**** Material supplied ****
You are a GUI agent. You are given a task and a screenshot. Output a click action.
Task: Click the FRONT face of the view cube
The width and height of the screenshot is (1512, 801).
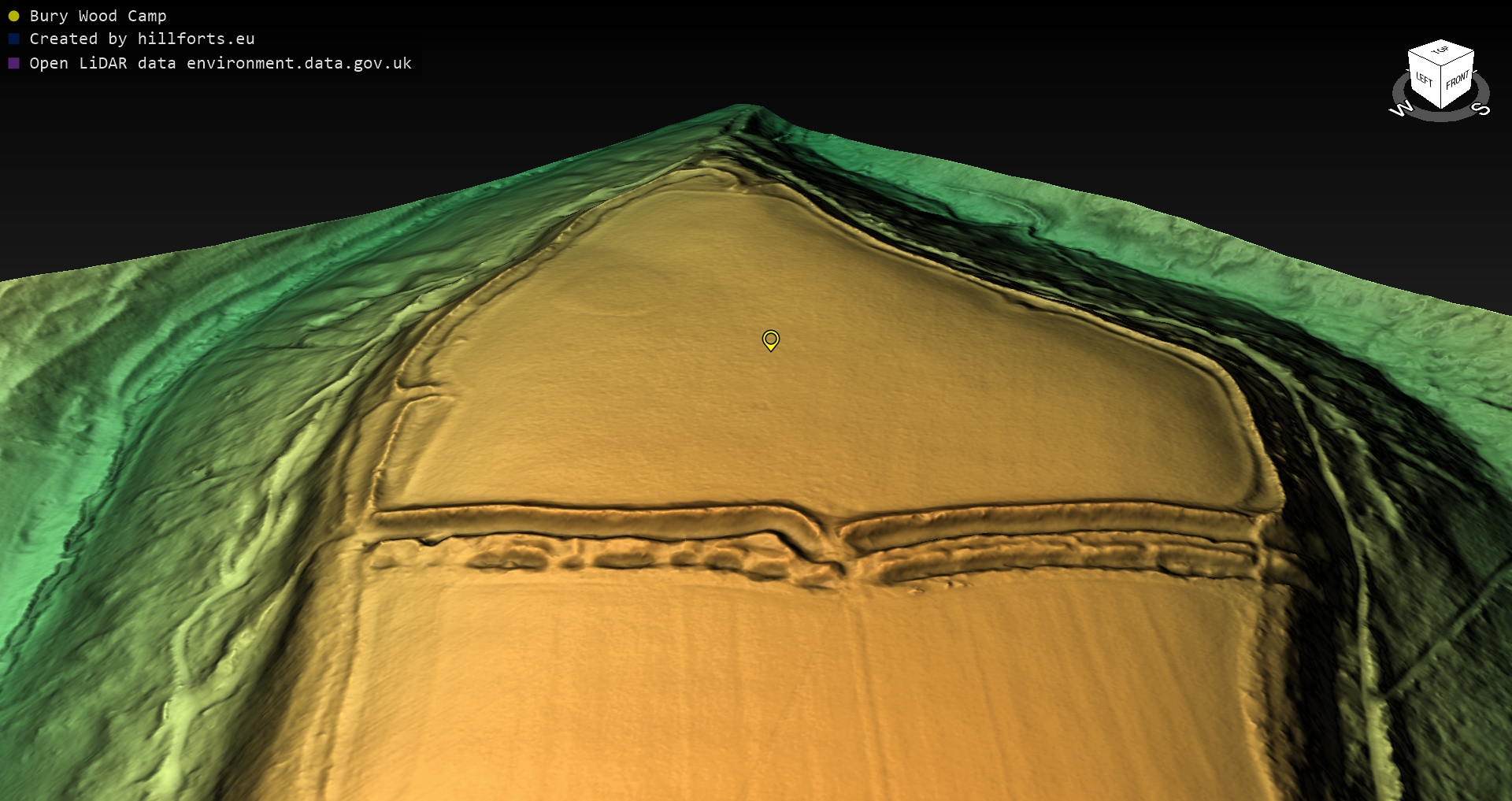click(x=1457, y=80)
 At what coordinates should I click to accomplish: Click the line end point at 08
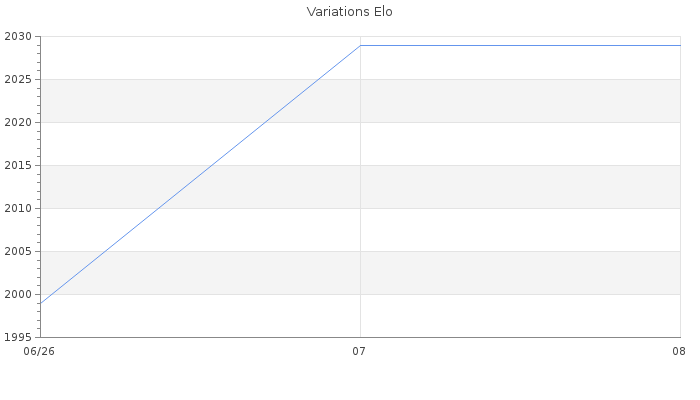[680, 46]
****
### Exercise aim
Could the entries above be copied out exactly, with no pictures included?

### Task result
You are a GUI agent. You are given a task and a screenshot. Output a click action.
Task: Click the FRONT face of the view cube
The width and height of the screenshot is (1512, 801).
click(x=1457, y=80)
 At what coordinates should I click to accomplish: Click the line end point at 08
[680, 46]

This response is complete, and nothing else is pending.